___ Study material ___

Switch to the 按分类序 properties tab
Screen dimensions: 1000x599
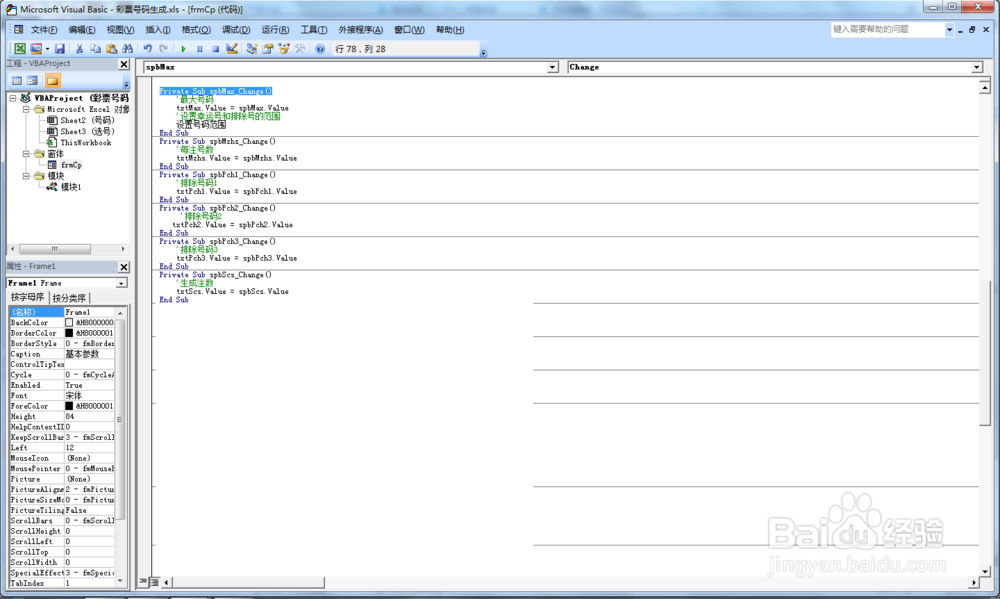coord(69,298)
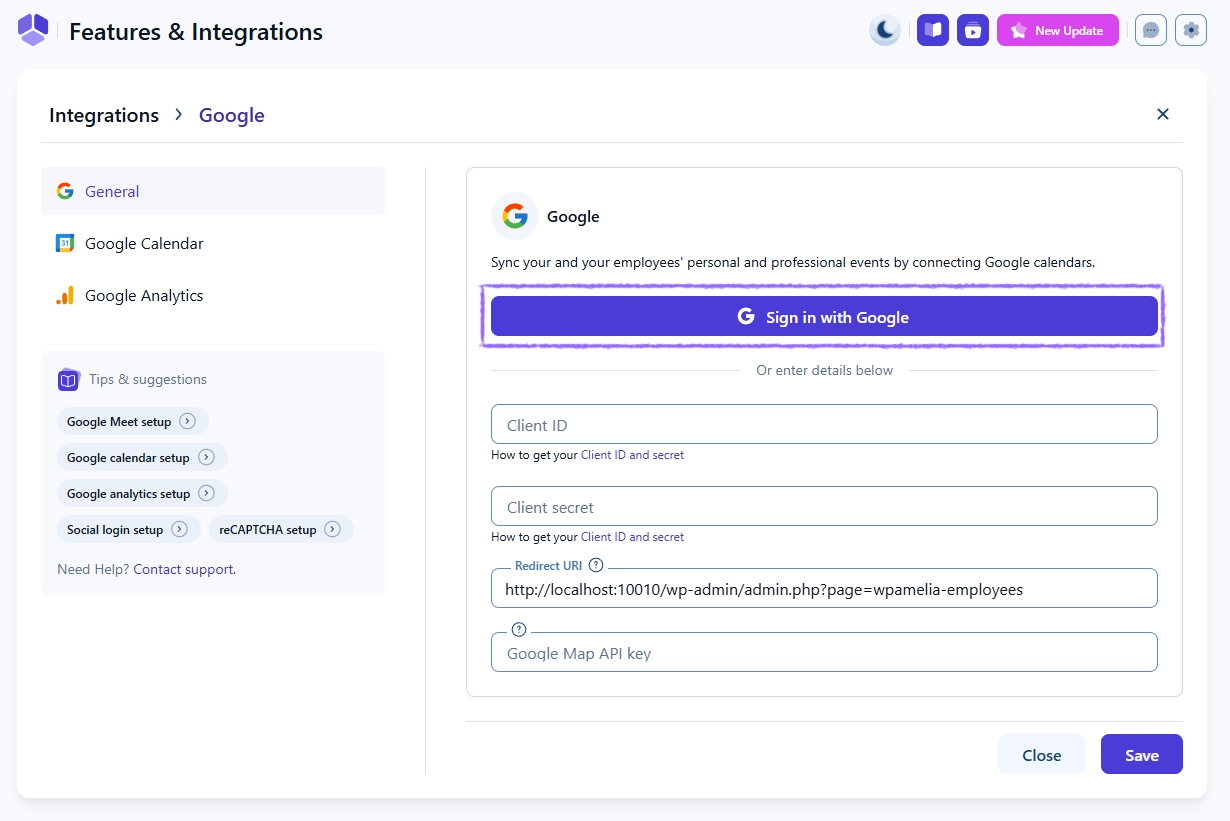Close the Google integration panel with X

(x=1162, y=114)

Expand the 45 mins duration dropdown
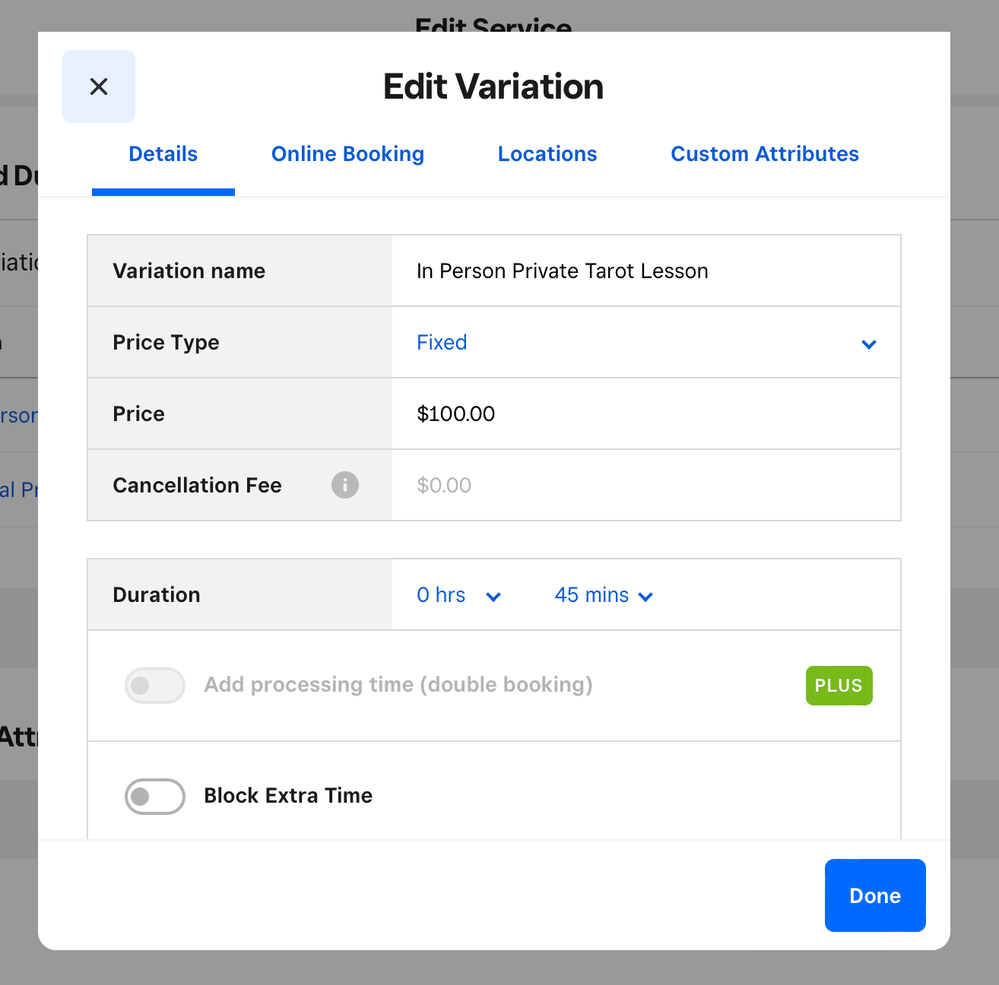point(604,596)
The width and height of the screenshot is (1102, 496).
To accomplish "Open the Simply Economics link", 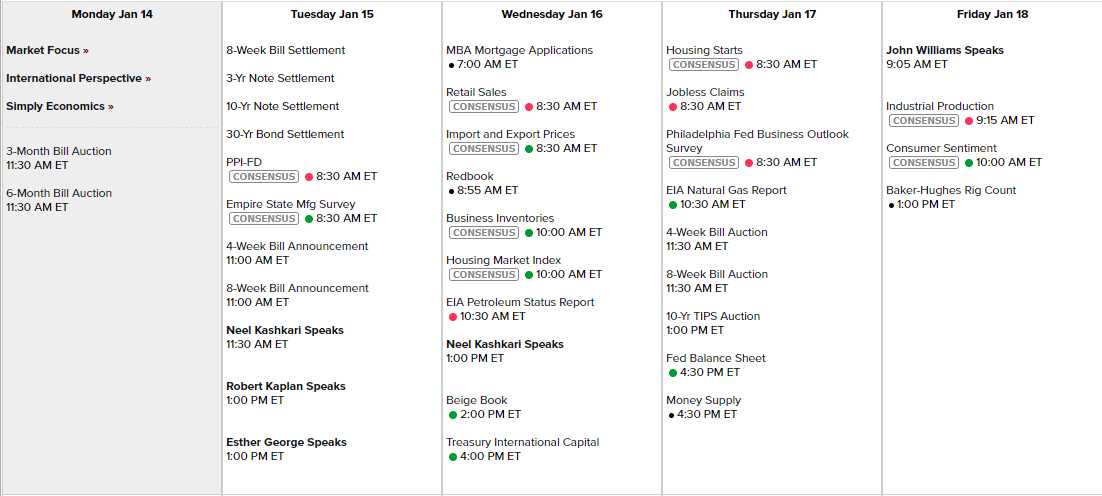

___

§ **Exercise**:
Give back every record precisely as it stands, without the images.

§ **Solution to the problem**:
Switch to the 按分类序 properties tab
Screen dimensions: 1000x599
coord(69,298)
Close the Google integration panel with X

(x=1162, y=114)

Expand the 45 mins duration dropdown
point(604,596)
The width and height of the screenshot is (1102, 496).
To accomplish "Open the Simply Economics link", 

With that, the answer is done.